The boys joked and laughed, telling stories as tall as the valley sides until, beyond its ridge, they stepped onto the wide alpine pasture that ended in the forbidding ring of jagged hills that surrounded the Holy Lake of Palden Lhamo. Immediately they spread out and began the hunt. Huddled close to the ground, backs turned against the chill wind that always whipped that place, they searched and searched for tiny black stalks amidst the stunted new shoots of spring grass.

It took nearly an hour before Pema’s shout told the others he had found a piece. The first of the year always merited special attention, so the boys quickly gathered around their friend as he took out his knife to prize the brittle worm from the earth. They watched with bated breath as the long blade slid down into the barely defrosted ground aside the small stalk. Gently, Pema levered the knife, first from side to side, then in a circular motion to make a hole big enough to insert a finger. With a fingernail he began to carefully scratch at the dirt until he could feel the side of the dead worm.

“Be careful. Don’t break it,” his best friend, Temba, whispered as if fearful that even the sound of his voice might cause the brittle worm to disintegrate.

Pema gave the gentlest of tugs, but the stalk didn’t move.

Instantly releasing so that the piece didn’t snap, he slid his index finger back in until it stopped at something hard, cold to the touch. “A stone . . . trapping the tail,” the boy said, returning his knife blade to the hole and pushing straight down in an attempt to dislodge the rock.

The sharp tip held for a moment then slid off the surface to stab deeper into the earth. The boy cursed like a man and instead squeezed his bare hand back into the hole to claw at the earth again.
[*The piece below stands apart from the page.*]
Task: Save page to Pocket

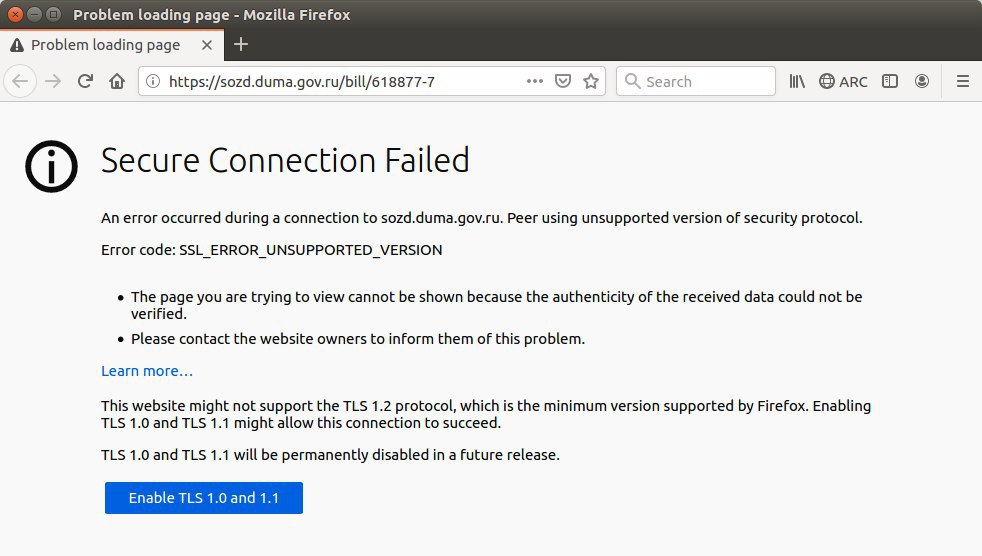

His fingertips began to trace an oval hole in the rock through which the worm emerged. Digging out still more dirt, he felt another crater form. Pema pushed his face to the cold ground to better see the obstruction.

From the bottom of the hole two eye sockets stared back at him. Shocked, the boy quickly pulled his face from the earth’s black gaze.

“What is it?” Lobsang asked.

“A skull.”

“Yak? Fox?” Temba asked.

“No. Man.”

Together all the boys began to furiously dig until, with both hands, Pema finally pulled his find free.

The human skull came out in one piece, a brown muddy ball, the only white, two complete rows of long-rooted teeth held within jaws tightly clamped together with rusty screws.

Pushing the earth away and freeing the forgotten shoot of yartsa, Pema saw that the entire surface had been cut and engraved. Symbols, figures, and signs covered every piece of exposed bone. On the forehead was carved an inverted triangle.

The boys looked at the skull in wonder and awe until Temba finally broke the silence.

“Pema has found the head of King Gesar!”

The boys began to shout and cheer as Pema slowly and theatrically offered the skull up to the blue sky with both hands. At that exact moment, a loud thump like thunder sounded, not from beyond the boy’s offering to the heavens but from below, down in the valley.

There was another, then three more.

A plume of dust and smoke began to rise.

Temba, Dorje, and Lobsang immediately raced to the ridge to see what was happening below.

Pema, deserted, pushed the skull down into the front of his chuba, gathered up his knife and his single piece of yartsa, and chased after them, the heavy skull pounding against his chest as he ran from its shallow grave.